▶ [What the task asks]:
Copy the data exactly from the line that contains "Where should I click to: Click the Locate" through the line that contains "Screen dimensions: 838x504", keeping both end lines and leaving out everything else.

▶ [Task material]:
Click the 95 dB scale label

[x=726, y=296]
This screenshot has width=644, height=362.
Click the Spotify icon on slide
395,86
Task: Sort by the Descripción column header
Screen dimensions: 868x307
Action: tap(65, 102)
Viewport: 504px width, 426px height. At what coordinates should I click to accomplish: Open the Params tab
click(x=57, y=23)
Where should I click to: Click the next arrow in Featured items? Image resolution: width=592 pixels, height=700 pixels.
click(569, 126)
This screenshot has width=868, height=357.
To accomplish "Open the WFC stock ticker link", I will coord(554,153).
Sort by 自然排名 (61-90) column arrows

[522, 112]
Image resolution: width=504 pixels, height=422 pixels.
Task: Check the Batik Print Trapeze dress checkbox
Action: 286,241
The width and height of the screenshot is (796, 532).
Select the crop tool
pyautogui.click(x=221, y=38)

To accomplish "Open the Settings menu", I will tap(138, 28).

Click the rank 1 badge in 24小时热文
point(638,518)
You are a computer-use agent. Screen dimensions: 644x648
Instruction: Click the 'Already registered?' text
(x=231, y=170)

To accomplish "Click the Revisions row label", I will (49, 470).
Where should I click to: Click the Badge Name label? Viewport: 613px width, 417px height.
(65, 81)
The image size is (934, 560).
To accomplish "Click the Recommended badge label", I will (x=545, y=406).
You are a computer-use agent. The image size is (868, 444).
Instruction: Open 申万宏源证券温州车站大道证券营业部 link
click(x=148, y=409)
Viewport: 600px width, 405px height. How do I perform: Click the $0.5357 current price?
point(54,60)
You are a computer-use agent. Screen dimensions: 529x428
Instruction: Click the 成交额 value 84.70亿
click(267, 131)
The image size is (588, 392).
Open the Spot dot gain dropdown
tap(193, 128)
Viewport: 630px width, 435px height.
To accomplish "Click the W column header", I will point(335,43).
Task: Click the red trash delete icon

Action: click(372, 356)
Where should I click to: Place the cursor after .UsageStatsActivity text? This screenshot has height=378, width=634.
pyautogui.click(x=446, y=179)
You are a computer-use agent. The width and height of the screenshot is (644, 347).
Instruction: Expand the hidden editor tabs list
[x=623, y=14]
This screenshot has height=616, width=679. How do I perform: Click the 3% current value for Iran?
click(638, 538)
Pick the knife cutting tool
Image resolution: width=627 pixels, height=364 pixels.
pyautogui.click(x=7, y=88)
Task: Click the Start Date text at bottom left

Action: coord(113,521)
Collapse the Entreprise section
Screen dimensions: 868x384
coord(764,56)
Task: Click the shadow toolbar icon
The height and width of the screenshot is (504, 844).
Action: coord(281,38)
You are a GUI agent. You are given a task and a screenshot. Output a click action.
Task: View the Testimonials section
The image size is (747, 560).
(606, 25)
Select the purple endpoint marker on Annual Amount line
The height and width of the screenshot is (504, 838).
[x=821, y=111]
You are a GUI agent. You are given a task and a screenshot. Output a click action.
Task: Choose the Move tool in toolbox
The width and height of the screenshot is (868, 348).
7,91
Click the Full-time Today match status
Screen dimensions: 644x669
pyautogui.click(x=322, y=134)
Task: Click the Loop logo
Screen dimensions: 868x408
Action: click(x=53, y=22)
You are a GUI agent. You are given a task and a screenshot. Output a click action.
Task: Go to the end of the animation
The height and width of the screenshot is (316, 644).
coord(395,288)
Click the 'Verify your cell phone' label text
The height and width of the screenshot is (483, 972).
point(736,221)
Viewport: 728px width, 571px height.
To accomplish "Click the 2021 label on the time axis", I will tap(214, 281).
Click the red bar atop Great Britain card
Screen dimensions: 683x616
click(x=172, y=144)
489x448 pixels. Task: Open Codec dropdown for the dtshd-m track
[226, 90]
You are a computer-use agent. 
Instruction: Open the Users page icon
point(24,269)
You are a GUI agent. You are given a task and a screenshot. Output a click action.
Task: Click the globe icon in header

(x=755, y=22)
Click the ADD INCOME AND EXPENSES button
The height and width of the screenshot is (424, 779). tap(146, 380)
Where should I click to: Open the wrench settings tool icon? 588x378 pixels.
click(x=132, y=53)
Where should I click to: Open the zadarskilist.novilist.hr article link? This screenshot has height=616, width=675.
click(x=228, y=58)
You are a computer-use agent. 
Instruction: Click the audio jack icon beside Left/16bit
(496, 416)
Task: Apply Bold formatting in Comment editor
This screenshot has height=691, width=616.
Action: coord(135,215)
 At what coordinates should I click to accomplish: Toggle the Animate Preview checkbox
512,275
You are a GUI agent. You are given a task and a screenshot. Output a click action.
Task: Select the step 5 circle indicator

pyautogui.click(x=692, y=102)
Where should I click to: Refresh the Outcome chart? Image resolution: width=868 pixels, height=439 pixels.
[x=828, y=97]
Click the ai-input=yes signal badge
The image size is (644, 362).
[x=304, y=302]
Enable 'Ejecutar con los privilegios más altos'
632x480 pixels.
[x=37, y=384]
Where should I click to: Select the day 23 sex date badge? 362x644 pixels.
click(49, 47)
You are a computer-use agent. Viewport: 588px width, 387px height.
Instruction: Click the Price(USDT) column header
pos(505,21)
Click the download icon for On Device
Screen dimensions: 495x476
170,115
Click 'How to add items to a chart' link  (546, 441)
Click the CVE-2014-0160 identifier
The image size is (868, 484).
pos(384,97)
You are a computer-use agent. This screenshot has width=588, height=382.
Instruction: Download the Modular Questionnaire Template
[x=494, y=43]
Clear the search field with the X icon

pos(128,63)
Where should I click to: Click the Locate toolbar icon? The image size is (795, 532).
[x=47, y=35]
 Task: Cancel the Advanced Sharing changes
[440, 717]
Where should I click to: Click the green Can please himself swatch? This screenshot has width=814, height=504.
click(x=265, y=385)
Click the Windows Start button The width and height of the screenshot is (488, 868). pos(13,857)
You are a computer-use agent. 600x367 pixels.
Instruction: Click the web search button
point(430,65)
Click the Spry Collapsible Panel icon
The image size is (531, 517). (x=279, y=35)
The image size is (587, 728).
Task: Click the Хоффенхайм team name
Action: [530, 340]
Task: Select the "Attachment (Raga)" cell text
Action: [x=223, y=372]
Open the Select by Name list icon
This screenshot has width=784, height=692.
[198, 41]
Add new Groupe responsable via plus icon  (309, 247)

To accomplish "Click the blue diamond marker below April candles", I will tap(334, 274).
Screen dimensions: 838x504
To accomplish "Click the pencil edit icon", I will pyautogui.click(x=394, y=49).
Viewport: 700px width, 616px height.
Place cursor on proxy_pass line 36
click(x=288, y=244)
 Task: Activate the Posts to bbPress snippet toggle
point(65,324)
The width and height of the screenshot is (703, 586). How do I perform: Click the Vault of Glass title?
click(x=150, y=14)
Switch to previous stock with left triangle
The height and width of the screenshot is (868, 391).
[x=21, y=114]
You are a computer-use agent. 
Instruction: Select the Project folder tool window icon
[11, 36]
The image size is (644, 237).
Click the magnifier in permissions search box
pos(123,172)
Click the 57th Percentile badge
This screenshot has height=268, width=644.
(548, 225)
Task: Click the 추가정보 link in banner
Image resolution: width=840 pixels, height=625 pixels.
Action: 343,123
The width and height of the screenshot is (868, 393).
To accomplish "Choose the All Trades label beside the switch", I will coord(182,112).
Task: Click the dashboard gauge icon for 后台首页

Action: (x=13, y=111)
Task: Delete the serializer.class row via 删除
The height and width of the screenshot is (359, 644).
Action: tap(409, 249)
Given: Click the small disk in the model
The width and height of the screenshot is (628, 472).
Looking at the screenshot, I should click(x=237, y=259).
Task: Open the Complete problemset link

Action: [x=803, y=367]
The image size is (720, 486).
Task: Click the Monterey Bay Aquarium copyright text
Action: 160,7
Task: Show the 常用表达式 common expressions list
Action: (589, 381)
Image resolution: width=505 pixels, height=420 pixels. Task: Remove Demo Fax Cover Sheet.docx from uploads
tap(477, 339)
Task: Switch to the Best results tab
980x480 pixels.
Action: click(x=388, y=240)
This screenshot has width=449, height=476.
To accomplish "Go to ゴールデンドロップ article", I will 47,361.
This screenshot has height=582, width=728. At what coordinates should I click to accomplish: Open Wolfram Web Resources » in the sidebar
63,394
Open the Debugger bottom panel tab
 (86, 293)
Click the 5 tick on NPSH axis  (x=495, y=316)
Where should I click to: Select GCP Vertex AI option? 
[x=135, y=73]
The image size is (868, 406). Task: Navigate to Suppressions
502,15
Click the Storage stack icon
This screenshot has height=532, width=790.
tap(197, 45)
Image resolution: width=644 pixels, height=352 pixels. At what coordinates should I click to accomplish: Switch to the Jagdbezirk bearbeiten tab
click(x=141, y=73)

▶ [Response to the task]:
Where should I click to: Click the Locate toolbar icon? The image size is (795, 532).
[x=47, y=35]
 Task: Cancel the Advanced Sharing changes
[440, 717]
Where should I click to: Click the green Can please himself swatch? This screenshot has width=814, height=504.
click(x=265, y=385)
Click the Windows Start button The width and height of the screenshot is (488, 868). pos(13,857)
You are a computer-use agent. 600x367 pixels.
Instruction: Click the web search button
point(430,65)
Click the Spry Collapsible Panel icon
The image size is (531, 517). (x=279, y=35)
The image size is (587, 728).
Task: Click the Хоффенхайм team name
Action: [530, 340]
Task: Select the "Attachment (Raga)" cell text
Action: [x=223, y=372]
Open the Select by Name list icon
This screenshot has width=784, height=692.
[198, 41]
Add new Groupe responsable via plus icon  (309, 247)

To accomplish "Click the blue diamond marker below April candles", I will tap(334, 274).
Screen dimensions: 838x504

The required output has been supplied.